DDB Remedy's John Bertolini on breaking 'misconceptions' and attracting talent to health marketing

Paige Murphy
By Paige Murphy | 2 June 2021

Healthcare and pharmaceutical marketing hasn’t always been perceived as the most creative area of adland to work in.

At DDB Remedy, managing director John Bertolini wants to break what he believes is a “misconception” about the industry.

Bertolini tells AdNews the industry offers incredible opportunities to work on some of the “most creative” accounts in the country.

“Creative opportunities, for us, tend to present themselves in providing highly engaging educational activity including gamification as well as by driving lasting change through disease awareness campaigns,” Bertolini tells AdNews.

“In addition, there are now more mainstream brands than ever seeking to gain a foothold in the health arena to engage the full spectrum of the healthcare audience from professionals through to health consumers.

“There is also a significant craft element to the work that we create, and often the design ‘finish’ adds another area of creativity to explore.

“Talented designers tend to really be able to flex their skills to bring ideas to life.”

DDB Remedy is the healthcare and pharma marketing agency which sits within the DDB Group.

The agency has created work for a number of healthcare clients including the Heart Foundation, the Australian Digital Health Agency, Uniting and Cochlear.

Clients tend to come to Remedy for its brand and product launch expertise, but Bertolini says they also benefit from long-standing relationships where they can help plan the lifecycle of brands.

He believes being a part of the broader DDB Group gives the agency a platform to offer clients a wider and more integrated range of capabilities compared to its more traditional healthcare agency competitors.

“Our sweet spot is really approaching brands from a truly integrated perspective,” he says.

“Remedy’s offering spans both medical education and advertising, underpinning by a strong digital backbone.

“We operate at the intersection of the modern, changing, technological world and the unchanging need for wellness.

“This means that we’re able to speak to the emotional human needs that drive us first and foremost before then validating the emotional response through rational proof.”

While the industry has undergone a major evolution, particularly over the last year as the need for healthcare marketing has skyrocketed during the pandemic, Bertolini sees attracting talent still as a critical challenge.

“The fact that a lot of healthcare work is not visible to the general public means that many potential recruits are not aware of the extraordinary creative opportunities our sector presents,” he says.

As the industry and its work continues to become more visible though, this is sure to change.

Bertolini says the work won’t be about prescription products but more on the companies making medical breakthroughs, as well as meeting consumer needs through the use of new technology.

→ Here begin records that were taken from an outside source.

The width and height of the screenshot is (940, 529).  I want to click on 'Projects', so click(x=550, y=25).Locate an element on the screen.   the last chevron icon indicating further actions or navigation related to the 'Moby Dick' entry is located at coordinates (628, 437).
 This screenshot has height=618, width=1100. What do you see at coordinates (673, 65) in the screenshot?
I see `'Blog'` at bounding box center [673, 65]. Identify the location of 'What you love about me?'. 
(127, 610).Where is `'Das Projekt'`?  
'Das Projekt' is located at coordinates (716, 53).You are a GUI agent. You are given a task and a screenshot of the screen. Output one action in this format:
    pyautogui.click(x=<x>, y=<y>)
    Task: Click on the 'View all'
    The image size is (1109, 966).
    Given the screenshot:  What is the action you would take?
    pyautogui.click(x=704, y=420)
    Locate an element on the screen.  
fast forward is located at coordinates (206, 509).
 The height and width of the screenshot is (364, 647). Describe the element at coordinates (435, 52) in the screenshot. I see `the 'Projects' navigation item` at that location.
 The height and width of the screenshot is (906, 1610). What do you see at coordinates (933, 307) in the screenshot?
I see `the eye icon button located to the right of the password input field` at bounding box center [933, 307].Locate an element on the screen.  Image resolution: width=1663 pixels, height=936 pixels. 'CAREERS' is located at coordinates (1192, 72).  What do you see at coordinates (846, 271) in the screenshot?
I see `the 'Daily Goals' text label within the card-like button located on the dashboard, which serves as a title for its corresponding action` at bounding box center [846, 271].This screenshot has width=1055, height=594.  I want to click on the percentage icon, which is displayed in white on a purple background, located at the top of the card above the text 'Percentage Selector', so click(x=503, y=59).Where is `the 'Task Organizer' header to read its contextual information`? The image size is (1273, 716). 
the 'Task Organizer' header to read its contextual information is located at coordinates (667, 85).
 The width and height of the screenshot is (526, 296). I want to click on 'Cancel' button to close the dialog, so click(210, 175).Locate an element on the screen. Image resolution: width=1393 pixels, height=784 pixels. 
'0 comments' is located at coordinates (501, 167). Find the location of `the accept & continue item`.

“Science and research have been recognised as heroes, and there are many stories to tell that will build stronger connections to our audiences,” he says.

“Digital transformation has already been established, and technology is now well and truly intertwined with everyday health.

“We’re expecting that much more focus will be given to understanding and meeting customer needs.

“While this has been expedited by the pandemic, technology will not be adopted for technology’s sake but rather, to ensure that patients and consumers benefit from its effective use.”